Para completar, após essa oportuna recuperação de parte da gigantesca memória que coloca o setor automotivo da região como um dos patrimônios mais valiosos desta publicação, sugeriria ao prefeito José Auricchio que inicie uma revolução que São Bernardo, Capital Econômica da região, jamais se interessou em fazer, porque fazê-la significaria mexer com interesses consolidados de sindicalistas que continuam a enganar o distinto público ao usarem a mídia como ferramenta de catequese e convencimento. 

José Auricchio pode juntar capital, trabalho e sociedade num mesmo pacote duradouro para equacionar uma conta que pode ser cruel se nada diferenciado for considerado. Ou seja: a dupla capital-trabalho está viciadíssima nas relações trabalhistas e quem paga o pato é a sociedade, representada pelo Poder Público e por representantes sociais. 

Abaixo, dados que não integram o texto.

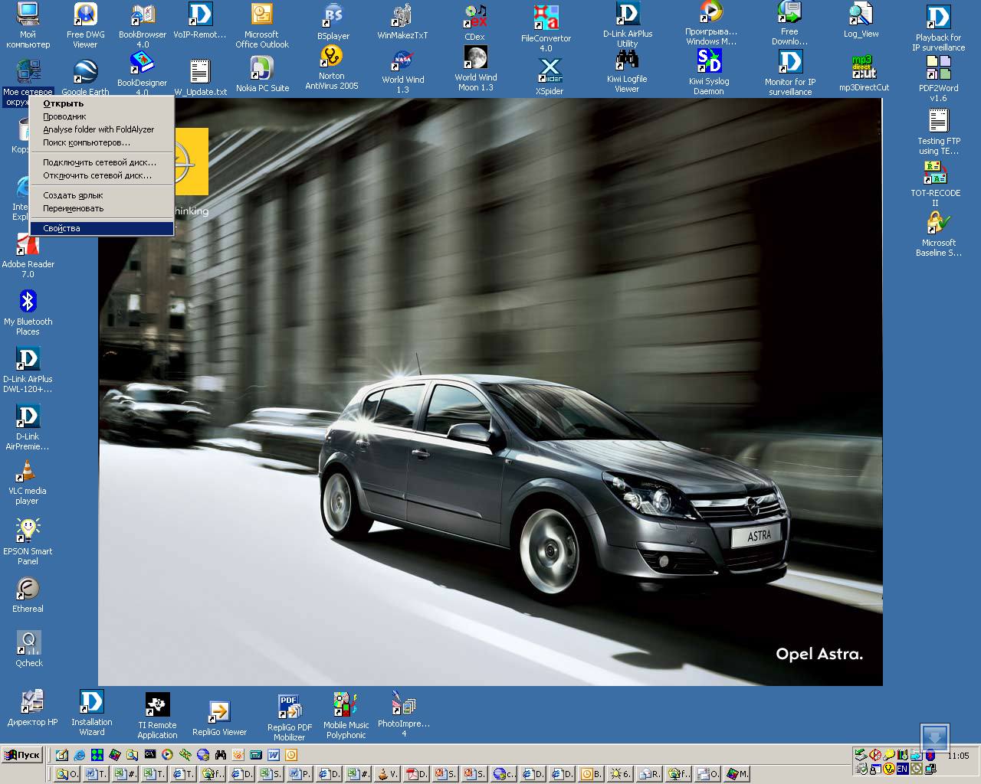Click the system clock showing 11:05

click(958, 756)
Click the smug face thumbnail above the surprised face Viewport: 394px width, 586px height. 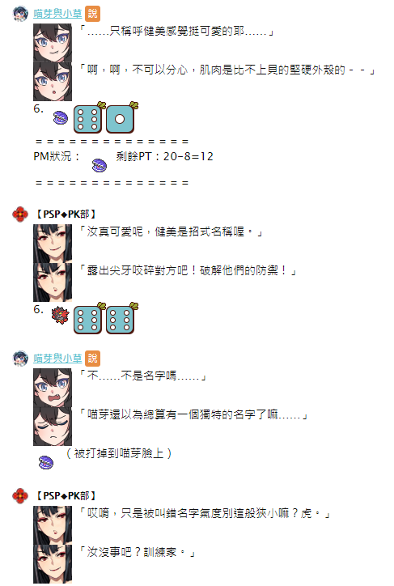coord(53,43)
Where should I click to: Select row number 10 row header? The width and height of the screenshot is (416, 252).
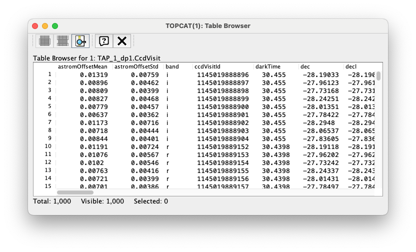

O liberalismo econômico em fase de transformações, o sindicalismo há muito fora de moda porque é extremamente corporativista e os gestores públicos, premidos por um Estado em decadência econômica e açodado pela crise fiscal, precisam se entender para valer numa mesma mesa de negociações em permanente comunhão crítica em busca de saídas menos traumatizantes como a que se ensaia em São Caetano.